Direction 06.Jun.2003 09:54

nature boy

Life does not take the direction one wants to imprint on it. Articles posted here sometimes seem to take on lives of their own, completely independent of the author's intent. This can be interesting, sad, informative, frustrating, and often, one must just let it go.

question to the editor 06.Jun.2003 13:15

yElp

what are the most hit imc's?

You said portland was in the top 2 -3 what are the other ones? Im just kind of curious.

The point here should be obvious 07.Jun.2003 08:46

ranger

...you don't use poisons to kill things. You don't upset the natural cycles. I can't believe the number of people who use pesticides/herbicides/molluscicides on their yards; for what - to kill dandelions? These are poisons that get into the food chain, ultimately into rivers, and oceans. Frankly, I have been doing vegetable gardening since I was nine and never have snails or slugs done that much damage. My harvest last summer was the best EVER and not a single drop of any synthetic chemical was applied. There are plenty of ways to keep, what you may consider, pests at bay in more natural ways. Actually, you should try not to see dandelions, slugs or snails as pests. I can understand having problems with non native species that eradicate your NW garden, but these should be eliminated with methods other than chemical. Himalayan blackberries should be removed manually. There are machines that will turn them into mulch. Then all you just need to do is deal with the roots.

--- Listed records ---

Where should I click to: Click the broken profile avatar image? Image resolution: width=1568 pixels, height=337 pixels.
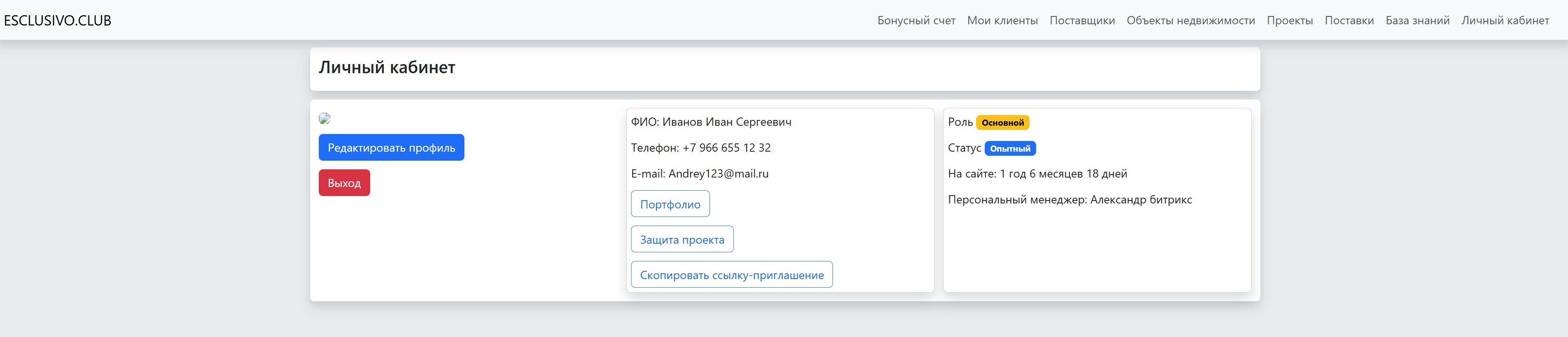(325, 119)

* * *

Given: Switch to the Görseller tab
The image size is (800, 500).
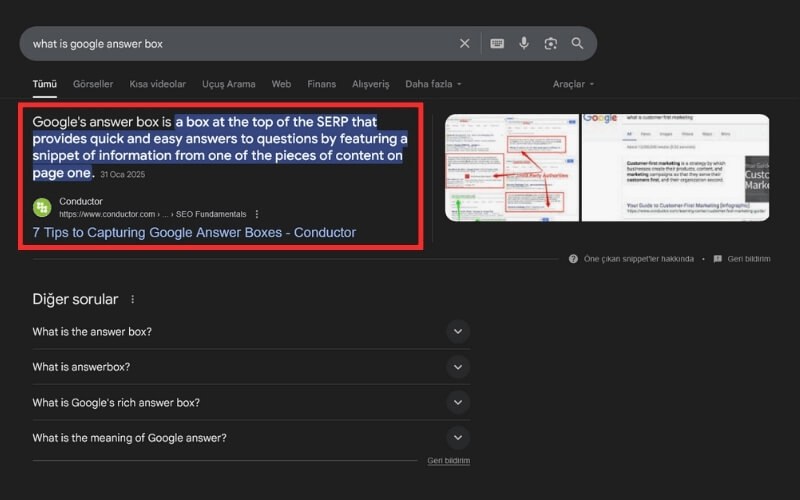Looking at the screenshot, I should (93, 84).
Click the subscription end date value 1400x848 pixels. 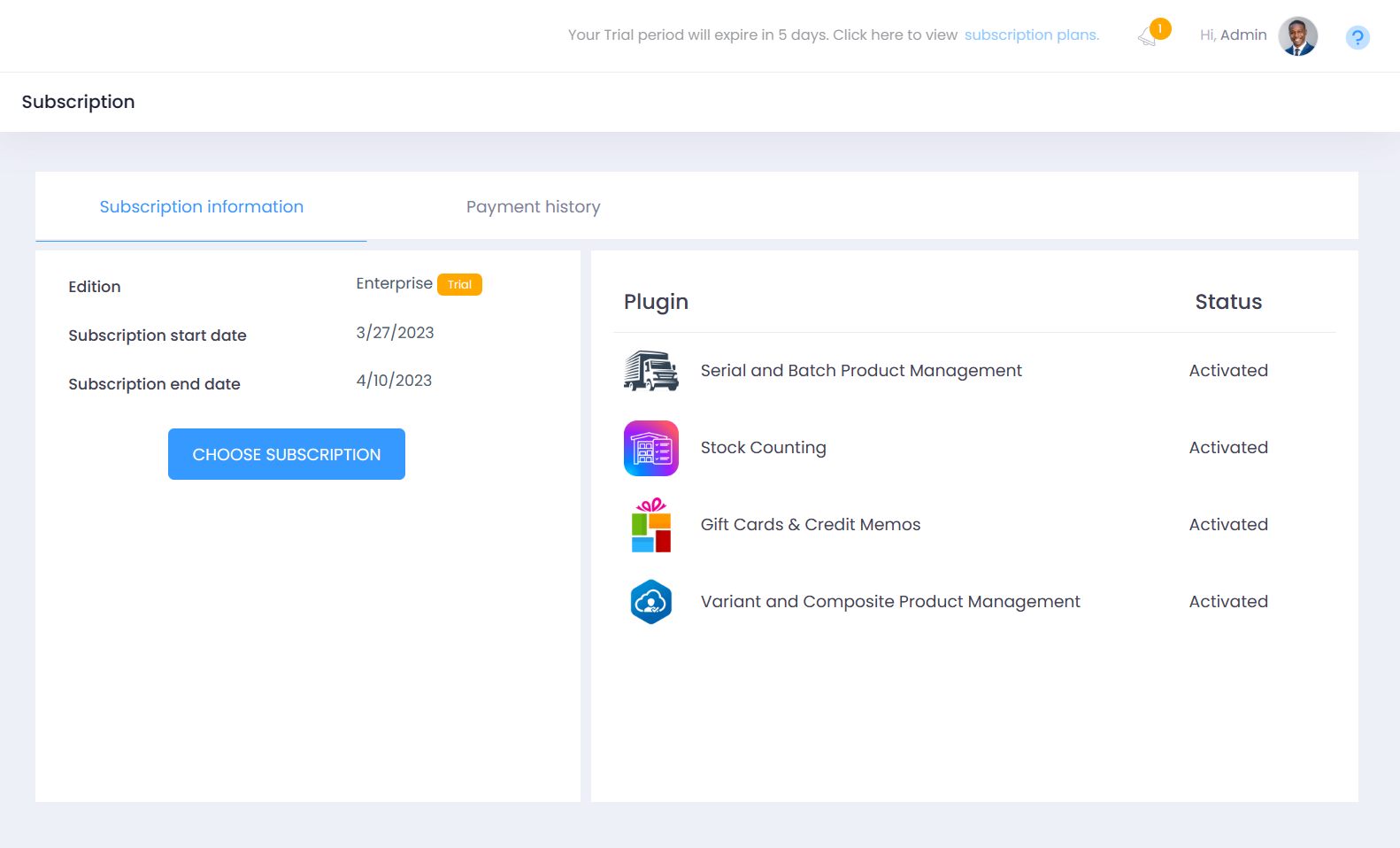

--- What needs to be done ---
Extend the comment thread on pesticides and natural gardening, starting right after its last sentence.

--- Answer for this exercise ---
Homegrown 07.Jun.2003 10:13

Slugger

Since I grow many of my own veggies in my yard, I have had to compromise my long term veganism by judiciously eliminating slugs and snails or there would be no garden. I share quite a bit with the slugs but do kill them if they are destroying anything outright (fyi, studies have shown a small amount of slug or other insect damage actually strengthens many plants) . Slugs are migratory so all the handpicking you do one year doesn't guarantee a tolerable level of slugs in the yard the next year.

For those who do not grow your food, please consider what is going on behind the scenes of the the produce you buy at farmers' markets, stores and restaurants. I worked on an organic farm run by conscientious almost vegans and they still used a lot of animal products (manures, blood meal, bone ,meal, shellfish shells, etc) and killed many "pests" in order to produce enough to make the farm successful. Personally, I think it is more honest and ethical to kill a few slugs myself than buy produce that supports factory farming.

"Don't think by turning your face the other way, all the pain and suffering will just go away" - Flux of pink indians

Connection 08.Jun.2003 00:29

Bill

"Bush making up shit to justify the slaughter of maybe 10,000 Iraqis"

Snails sitting on your flowers? ... ... Kill them!

Iraqis sitting on your oil? ... ... Kill them!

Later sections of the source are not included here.